Following the routine he carried out every night, Gavin checked the doors and windows on the ground floor of the house.  He checked every inch of the scoured worktops, cooker and table, even peering short-sightedly down the plug hole of the sink in case any fajita detritus remained to betray him to his mother.  Nothing.  He put his laptop bag and briefcase out into the hall and under the table where no one would trip over them, then climbed the stairs  before he turned the corner and went into his immaculately tidy bedroom.

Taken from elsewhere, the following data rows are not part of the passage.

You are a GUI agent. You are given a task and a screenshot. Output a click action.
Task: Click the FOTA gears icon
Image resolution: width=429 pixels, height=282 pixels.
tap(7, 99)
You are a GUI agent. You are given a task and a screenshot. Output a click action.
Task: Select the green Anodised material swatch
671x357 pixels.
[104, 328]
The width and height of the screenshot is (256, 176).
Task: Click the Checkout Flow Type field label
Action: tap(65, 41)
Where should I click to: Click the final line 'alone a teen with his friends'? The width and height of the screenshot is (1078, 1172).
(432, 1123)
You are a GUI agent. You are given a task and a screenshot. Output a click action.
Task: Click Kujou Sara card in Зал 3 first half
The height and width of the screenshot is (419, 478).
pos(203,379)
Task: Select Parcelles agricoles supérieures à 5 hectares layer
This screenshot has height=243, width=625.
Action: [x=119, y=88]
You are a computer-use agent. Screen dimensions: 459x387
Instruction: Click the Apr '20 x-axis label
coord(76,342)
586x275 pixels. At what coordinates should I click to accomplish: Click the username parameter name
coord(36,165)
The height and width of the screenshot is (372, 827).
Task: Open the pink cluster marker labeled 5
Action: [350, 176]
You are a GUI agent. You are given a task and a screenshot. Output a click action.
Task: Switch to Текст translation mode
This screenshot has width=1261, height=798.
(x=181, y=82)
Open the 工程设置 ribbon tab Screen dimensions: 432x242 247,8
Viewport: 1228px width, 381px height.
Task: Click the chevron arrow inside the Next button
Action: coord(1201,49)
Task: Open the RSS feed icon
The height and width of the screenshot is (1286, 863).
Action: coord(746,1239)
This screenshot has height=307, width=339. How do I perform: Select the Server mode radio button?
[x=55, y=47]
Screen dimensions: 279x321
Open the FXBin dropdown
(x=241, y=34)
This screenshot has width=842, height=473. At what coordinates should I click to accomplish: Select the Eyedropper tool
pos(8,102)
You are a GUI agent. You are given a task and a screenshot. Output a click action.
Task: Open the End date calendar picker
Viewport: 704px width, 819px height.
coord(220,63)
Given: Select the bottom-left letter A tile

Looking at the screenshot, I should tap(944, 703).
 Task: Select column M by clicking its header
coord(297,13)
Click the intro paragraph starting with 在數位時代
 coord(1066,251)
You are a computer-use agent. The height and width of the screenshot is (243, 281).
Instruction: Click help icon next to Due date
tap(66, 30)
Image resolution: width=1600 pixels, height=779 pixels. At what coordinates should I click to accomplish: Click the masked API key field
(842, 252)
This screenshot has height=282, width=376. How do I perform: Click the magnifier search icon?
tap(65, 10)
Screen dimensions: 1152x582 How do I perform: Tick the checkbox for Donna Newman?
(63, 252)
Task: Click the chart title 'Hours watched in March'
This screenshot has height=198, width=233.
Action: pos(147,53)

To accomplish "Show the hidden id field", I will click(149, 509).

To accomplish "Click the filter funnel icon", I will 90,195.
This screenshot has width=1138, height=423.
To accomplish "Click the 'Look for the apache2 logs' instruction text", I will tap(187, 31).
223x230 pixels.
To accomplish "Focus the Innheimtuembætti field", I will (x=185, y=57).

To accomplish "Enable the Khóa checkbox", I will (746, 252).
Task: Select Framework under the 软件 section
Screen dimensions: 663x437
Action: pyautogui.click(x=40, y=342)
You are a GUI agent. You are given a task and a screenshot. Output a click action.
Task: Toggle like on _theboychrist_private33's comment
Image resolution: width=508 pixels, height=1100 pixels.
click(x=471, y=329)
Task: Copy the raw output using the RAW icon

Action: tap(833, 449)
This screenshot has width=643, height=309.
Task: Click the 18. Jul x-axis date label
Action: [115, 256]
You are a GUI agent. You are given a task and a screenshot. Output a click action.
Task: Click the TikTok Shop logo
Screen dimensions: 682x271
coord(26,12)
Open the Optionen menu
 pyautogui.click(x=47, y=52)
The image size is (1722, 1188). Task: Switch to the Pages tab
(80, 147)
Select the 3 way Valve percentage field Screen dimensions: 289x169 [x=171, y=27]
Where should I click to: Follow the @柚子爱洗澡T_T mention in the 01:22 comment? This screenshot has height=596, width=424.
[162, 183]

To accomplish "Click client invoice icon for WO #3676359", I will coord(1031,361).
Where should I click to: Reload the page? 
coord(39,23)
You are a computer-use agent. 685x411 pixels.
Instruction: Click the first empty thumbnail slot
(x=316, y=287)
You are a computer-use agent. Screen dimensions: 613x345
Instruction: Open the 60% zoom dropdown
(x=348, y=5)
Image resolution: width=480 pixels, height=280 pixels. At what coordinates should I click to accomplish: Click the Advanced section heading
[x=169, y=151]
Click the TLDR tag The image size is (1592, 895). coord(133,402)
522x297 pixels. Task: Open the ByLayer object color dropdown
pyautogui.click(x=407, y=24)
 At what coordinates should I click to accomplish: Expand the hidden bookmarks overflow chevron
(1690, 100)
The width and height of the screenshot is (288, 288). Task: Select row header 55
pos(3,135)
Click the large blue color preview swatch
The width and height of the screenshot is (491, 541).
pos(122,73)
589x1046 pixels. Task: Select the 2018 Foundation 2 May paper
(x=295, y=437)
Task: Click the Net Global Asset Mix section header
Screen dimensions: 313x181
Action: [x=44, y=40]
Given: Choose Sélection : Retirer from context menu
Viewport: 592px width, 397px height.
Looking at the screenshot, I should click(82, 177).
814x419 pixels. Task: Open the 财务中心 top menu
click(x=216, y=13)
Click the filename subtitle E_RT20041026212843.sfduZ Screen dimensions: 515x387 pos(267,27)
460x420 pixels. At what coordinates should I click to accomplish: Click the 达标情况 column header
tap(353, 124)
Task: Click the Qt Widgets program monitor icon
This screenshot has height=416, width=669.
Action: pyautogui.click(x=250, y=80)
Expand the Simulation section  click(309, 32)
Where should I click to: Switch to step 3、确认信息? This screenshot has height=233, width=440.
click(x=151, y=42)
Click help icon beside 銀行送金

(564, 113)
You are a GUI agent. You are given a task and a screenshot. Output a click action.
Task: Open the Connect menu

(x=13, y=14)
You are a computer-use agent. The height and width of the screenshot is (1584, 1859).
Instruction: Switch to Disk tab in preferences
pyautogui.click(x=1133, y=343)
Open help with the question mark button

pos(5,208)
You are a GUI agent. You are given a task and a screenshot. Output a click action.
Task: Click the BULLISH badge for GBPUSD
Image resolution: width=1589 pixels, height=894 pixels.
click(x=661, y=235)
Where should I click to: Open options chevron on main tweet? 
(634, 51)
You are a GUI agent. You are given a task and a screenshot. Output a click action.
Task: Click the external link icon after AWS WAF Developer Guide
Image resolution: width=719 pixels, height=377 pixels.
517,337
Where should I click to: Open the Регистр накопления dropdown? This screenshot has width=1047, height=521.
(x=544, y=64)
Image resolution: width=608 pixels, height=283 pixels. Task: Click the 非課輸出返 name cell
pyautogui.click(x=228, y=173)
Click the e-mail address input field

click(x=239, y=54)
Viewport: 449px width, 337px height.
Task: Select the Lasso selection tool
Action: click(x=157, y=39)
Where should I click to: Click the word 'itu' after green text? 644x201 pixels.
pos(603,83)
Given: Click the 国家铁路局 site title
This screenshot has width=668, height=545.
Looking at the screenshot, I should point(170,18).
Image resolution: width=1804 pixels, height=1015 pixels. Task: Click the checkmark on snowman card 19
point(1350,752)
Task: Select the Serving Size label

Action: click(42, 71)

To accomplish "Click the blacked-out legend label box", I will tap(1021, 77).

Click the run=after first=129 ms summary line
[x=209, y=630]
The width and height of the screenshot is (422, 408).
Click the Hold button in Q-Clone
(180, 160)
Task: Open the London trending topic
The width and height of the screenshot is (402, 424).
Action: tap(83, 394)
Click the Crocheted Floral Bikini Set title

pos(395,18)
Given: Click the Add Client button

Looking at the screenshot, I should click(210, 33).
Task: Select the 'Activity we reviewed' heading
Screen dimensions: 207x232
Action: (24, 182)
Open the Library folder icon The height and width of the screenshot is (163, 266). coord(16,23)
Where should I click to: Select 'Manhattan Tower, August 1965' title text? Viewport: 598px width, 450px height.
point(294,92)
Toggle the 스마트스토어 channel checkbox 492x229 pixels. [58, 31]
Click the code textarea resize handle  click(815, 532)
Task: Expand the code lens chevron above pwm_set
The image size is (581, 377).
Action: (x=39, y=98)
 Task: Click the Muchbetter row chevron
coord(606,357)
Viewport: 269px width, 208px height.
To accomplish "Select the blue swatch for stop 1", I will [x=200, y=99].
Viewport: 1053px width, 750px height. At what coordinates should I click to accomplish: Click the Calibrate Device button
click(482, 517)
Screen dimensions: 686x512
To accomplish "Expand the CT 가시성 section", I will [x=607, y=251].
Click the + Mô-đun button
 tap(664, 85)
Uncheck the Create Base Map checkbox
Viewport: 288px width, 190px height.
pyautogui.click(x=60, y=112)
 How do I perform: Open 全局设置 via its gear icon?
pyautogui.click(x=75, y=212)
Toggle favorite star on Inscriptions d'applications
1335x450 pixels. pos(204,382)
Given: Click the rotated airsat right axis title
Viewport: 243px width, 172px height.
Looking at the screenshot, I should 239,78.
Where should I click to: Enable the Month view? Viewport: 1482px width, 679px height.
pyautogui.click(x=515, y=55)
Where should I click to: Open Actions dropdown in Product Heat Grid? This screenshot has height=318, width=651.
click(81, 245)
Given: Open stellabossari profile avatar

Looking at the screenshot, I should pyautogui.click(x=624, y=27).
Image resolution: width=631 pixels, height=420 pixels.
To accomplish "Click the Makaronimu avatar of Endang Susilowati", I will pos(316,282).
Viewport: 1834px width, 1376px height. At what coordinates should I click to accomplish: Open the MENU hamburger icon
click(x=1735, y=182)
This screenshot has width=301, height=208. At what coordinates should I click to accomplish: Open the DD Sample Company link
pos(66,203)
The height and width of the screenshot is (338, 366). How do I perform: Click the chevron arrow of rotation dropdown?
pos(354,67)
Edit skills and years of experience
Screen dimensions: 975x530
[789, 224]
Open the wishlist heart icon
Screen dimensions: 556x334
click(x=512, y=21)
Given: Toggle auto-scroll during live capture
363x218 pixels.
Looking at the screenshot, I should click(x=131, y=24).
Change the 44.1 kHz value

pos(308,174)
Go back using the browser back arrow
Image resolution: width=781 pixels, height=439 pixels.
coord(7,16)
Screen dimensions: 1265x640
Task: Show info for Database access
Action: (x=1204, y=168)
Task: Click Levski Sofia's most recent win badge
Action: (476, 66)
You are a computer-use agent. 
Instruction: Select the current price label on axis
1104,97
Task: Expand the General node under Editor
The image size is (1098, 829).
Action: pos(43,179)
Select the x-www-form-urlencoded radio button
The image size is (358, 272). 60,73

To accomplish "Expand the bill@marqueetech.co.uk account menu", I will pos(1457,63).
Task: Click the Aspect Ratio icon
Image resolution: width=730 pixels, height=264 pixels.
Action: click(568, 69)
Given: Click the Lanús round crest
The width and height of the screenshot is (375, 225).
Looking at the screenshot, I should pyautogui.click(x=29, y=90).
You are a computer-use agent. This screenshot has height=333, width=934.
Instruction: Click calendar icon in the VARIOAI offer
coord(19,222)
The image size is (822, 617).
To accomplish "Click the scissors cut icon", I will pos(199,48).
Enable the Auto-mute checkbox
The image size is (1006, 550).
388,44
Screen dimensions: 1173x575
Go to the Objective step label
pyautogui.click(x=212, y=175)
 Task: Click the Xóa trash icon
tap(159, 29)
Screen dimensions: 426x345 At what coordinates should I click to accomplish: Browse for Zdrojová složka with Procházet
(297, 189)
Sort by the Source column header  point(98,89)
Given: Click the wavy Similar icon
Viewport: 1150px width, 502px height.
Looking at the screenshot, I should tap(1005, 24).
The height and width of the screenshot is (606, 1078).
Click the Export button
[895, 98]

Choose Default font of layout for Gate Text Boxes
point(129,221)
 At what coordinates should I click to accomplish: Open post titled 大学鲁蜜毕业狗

It was a room that was frightening in its sterility.  The predominance of white prevented any undetected sullying of his domain; duvet cover, sheets and pillow-slips were pristine, starched and laundered to his specific requirements rather than thrown in the washing machine by his father’s carer June.  The sterile white vertical blinds gave the room an additionally medical feel that was enhanced by the uncluttered white bedside cabinet, part of a set from of white Swedish furniture that included a wardrobe, chest of drawers and two chests.  One of these chests held fresh bed linen, still in its laundry packing and ready for Gavin to put on the bed once the sheets no longer felt clean and new.  The other chest was closed with an iron hasp and weighty padlock to which only Gavin had the key. It contained secrets; the sort of secrets people cringe from, the sort of secrets that destroy lives and that would put Gavin in a position where at least a dozen people would pay to have him quietly removed from the earth.

They weren’t just other people’s secrets however.  Gavin kept his own secrets in the chest, secrets that made him blush and rush to lock his bedroom door, secrets that lit up his pale grey eyes and made his pulse race. They were secrets that no one must ever know and the mere thought of anyone else discovering them gave Gavin chills of excitement and fear.

He got changed for bed into his crisp pale blue cotton pyjamas.  He never wore the same pair for more than two days and then they too went off to the laundry.  He slipped into the small en-suite that he had paid to have built into his room.  The main bathroom was filled with the equipment and medication of two people who were dying by degrees and he wanted no part of it, no unnecessary clutter in his life. Not anymore.  After brushing his teeth with the state of the art electric toothbrush, Gavin Slime went back into his room, placed his glasses neatly on the bedside table and slid between his glacial sheets, a sinister smile on his face as he thought of the woman’s reaction when she got up and saw the email sent on his behalf.